National Savings Monthly Income Account – This is a scheme in which investor contribute a certain amount and earn a fixed interest every month.

Senior Citizen Savings Scheme Account – The Scheme is a savings instrument offered to Indian residents aged over 60 years. The deposit matures after 5 years from the date of account opening but can be extended once by an additional 3 years by the investor.

Public Provident Fund Account – Public Provident Fund which is a long-term investment scheme declared by the Government of India. It is a safe deposit scheme that offers tax exemptions and attractive interest rates as decided each financial year.

National Savings Certificates (NSC) – The Scheme is a fixed income investment scheme that one can open with post office. As part of initiative from Government of India, it is a savings bond that encourages subscribers, primarily small or mid-income investors, to invest while saving on income tax.

Kisan Vikas Patra Account – Kisan Vikas Patra is a certificate scheme from the post office. It actually doubles a one-time investment in a period of approximately 9 years & 10 months. For example, a Kisan Vikas Patra for ₹5000 will get a capital of ₹10,000 post maturity.

Sukanya Samriddhi Account – Sukanya Samriddhi Account is a Government of India backed saving scheme targeted at the parents of girl children.

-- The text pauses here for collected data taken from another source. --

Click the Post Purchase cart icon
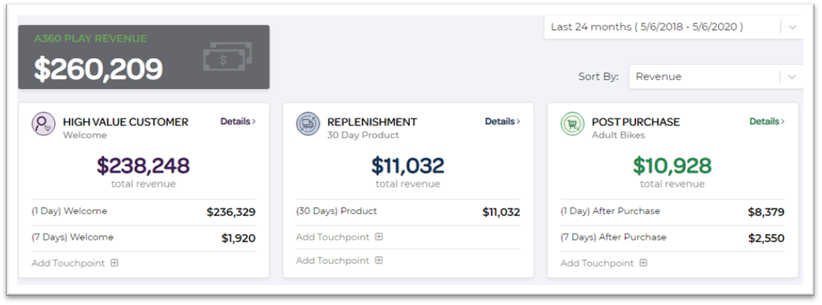Image resolution: width=822 pixels, height=305 pixels. tap(572, 124)
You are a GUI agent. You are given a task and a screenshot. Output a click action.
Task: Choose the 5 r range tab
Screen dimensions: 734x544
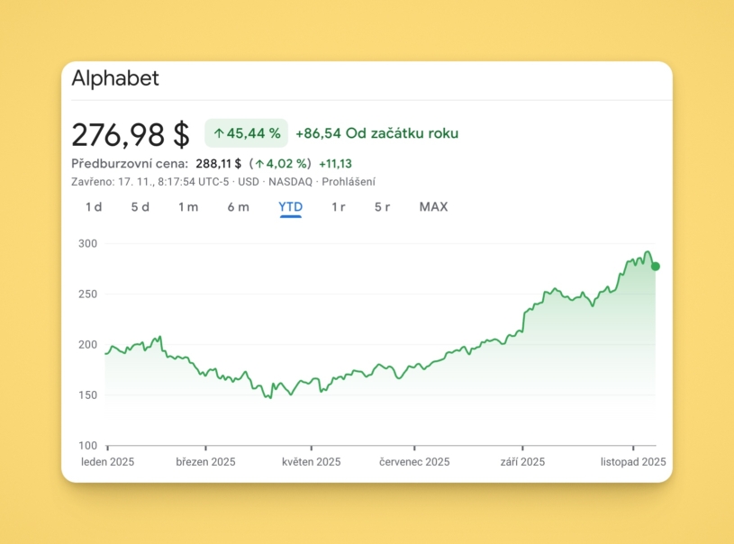coord(382,207)
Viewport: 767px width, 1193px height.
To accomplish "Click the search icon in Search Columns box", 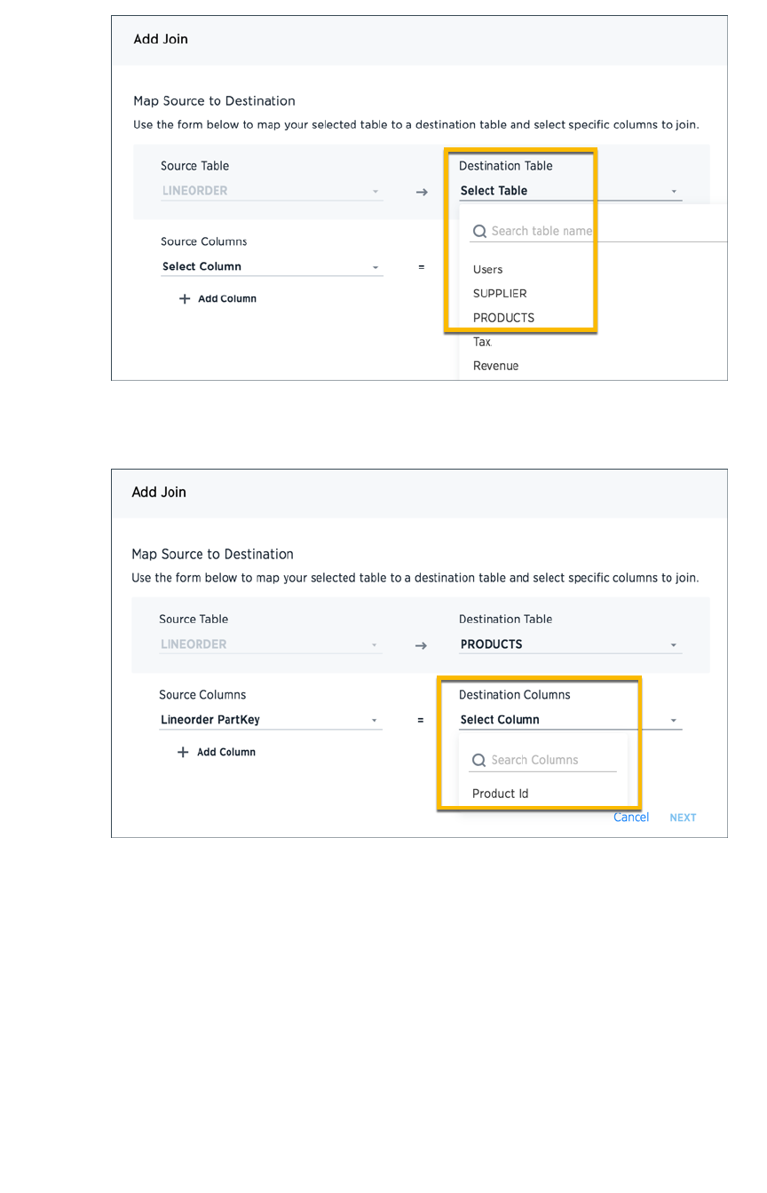I will point(479,761).

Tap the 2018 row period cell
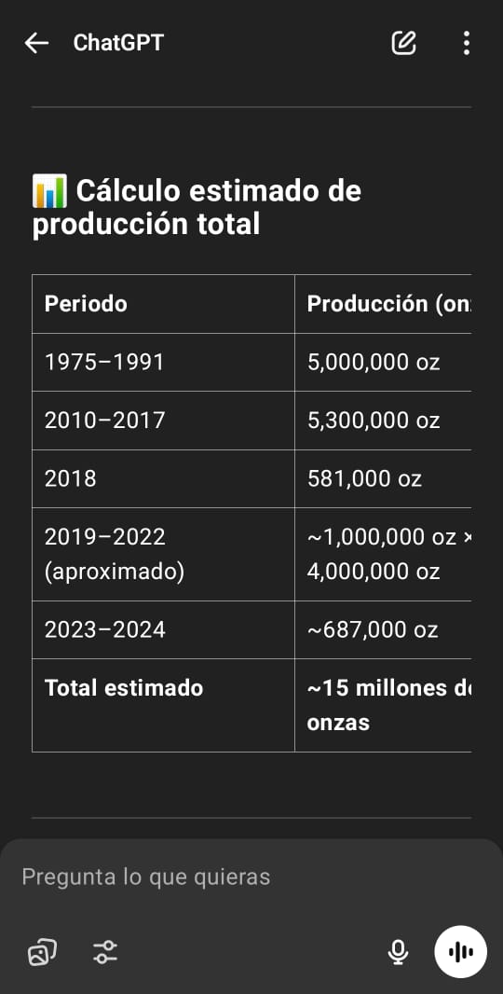click(x=163, y=479)
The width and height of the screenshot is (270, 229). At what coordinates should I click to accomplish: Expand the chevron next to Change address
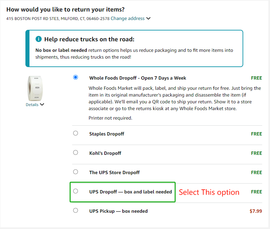[148, 18]
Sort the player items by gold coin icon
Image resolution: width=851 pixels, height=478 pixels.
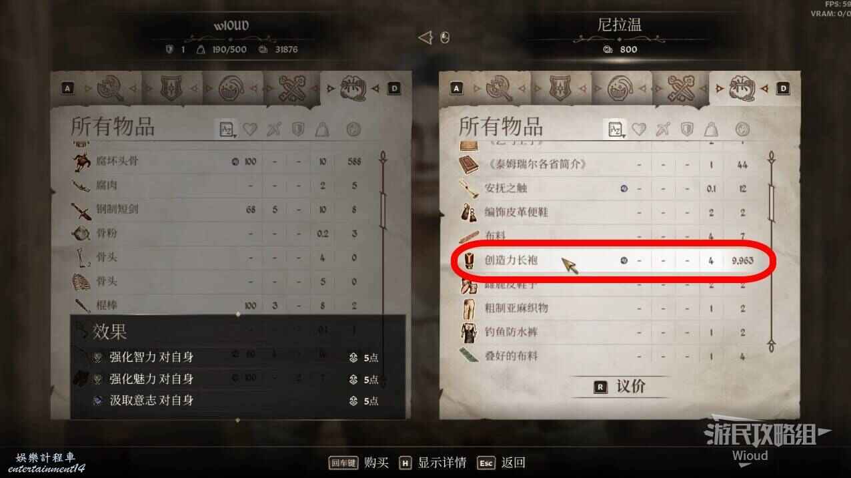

The scheme enables parents to build a capital for the future education and marriage expenses for their female child and provides attractive interest rate on the investment.

Advantages of Investments in Post Office Schemes

  • Simple investment process

Post office saving schemes are easy to enroll and require limited documentation as simple procedures in post office ensures that these saving schemes are safe investment tools and provide a fixed return as they are backed by the government.

  • Easily Accessible

These schemes are best suited for the rural and the urban investors as Post office are in every corner of the country. To cater to the uneducated and rural population, these are simple and thus make these a much-preferred savings option.

  • Long-term benefits

The investments in the Post Office Schemes are more future and long-term oriented as it can be a best retirement or pension plan with the investment period extending up to 15 years for a PPF account. With this kind of Investment scheme, an investor can diversify his/her portfolio for a risk free and fixed decent return.

  • Risk-free and competent interest rates

Interest rates in post office savings schemes range from 4% to 9% which is also risk-free and highly competitive with Banks. There is a minimal amount of risk involved as this is regulated by Government of India.

  • Customized Products to suit investor needs

The Post Office of India provides suites of different products to cater to different investor grades. The products on offering varies with tax implications, investment horizons and expected return as per the requirements of the investor.